§ Work instructions: In the entries below, every line with the string "screenshot" is to be reported.

§ Records supplied:
******

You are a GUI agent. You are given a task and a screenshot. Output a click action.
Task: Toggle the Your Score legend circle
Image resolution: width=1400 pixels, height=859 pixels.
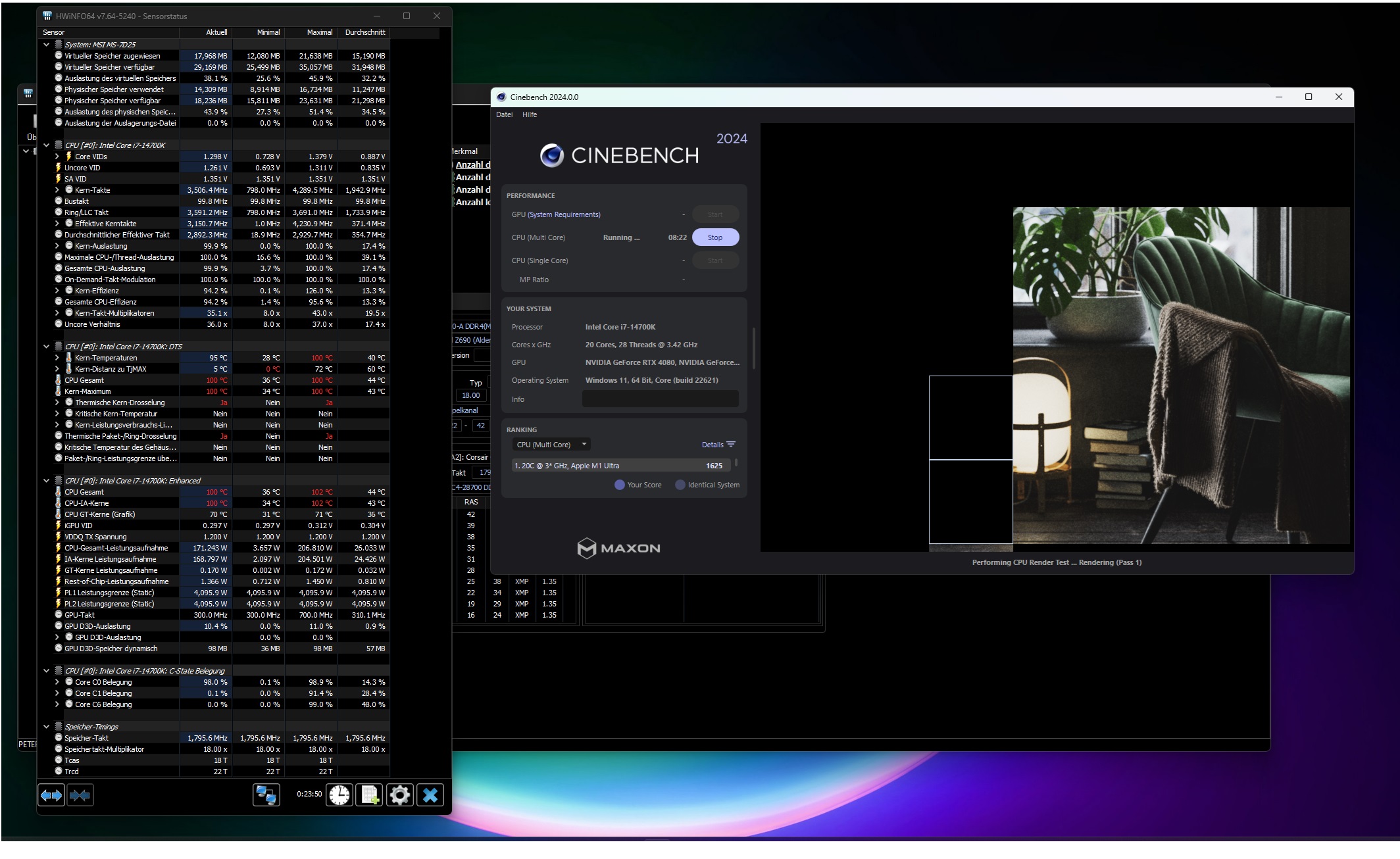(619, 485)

******

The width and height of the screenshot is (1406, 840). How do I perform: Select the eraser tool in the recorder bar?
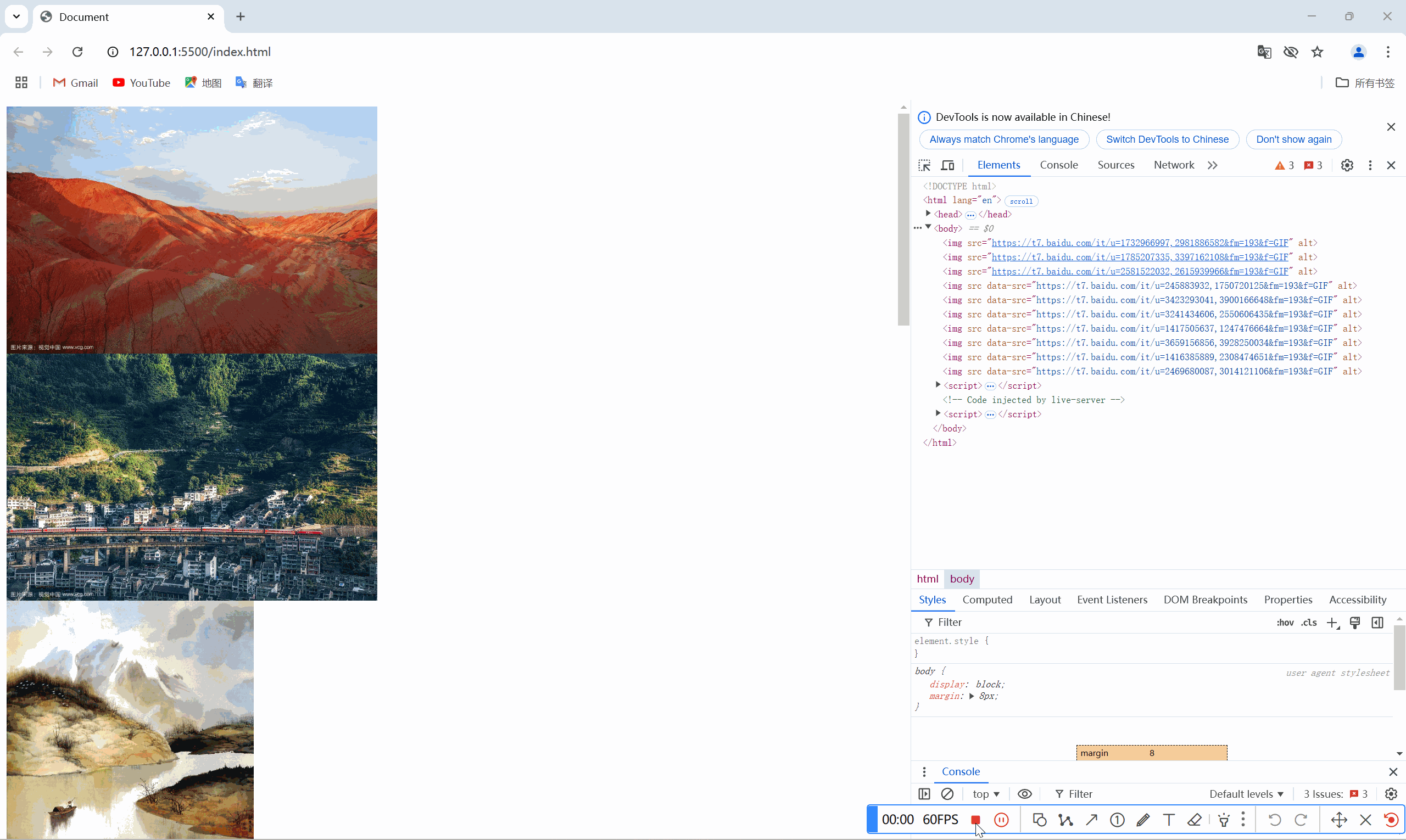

******

§ Result of this exercise:
You are a GUI agent. You are given a task and a screenshot. Output a click action.
The width and height of the screenshot is (1406, 840). How do I perform: Select the eraser tool in the recorder bar?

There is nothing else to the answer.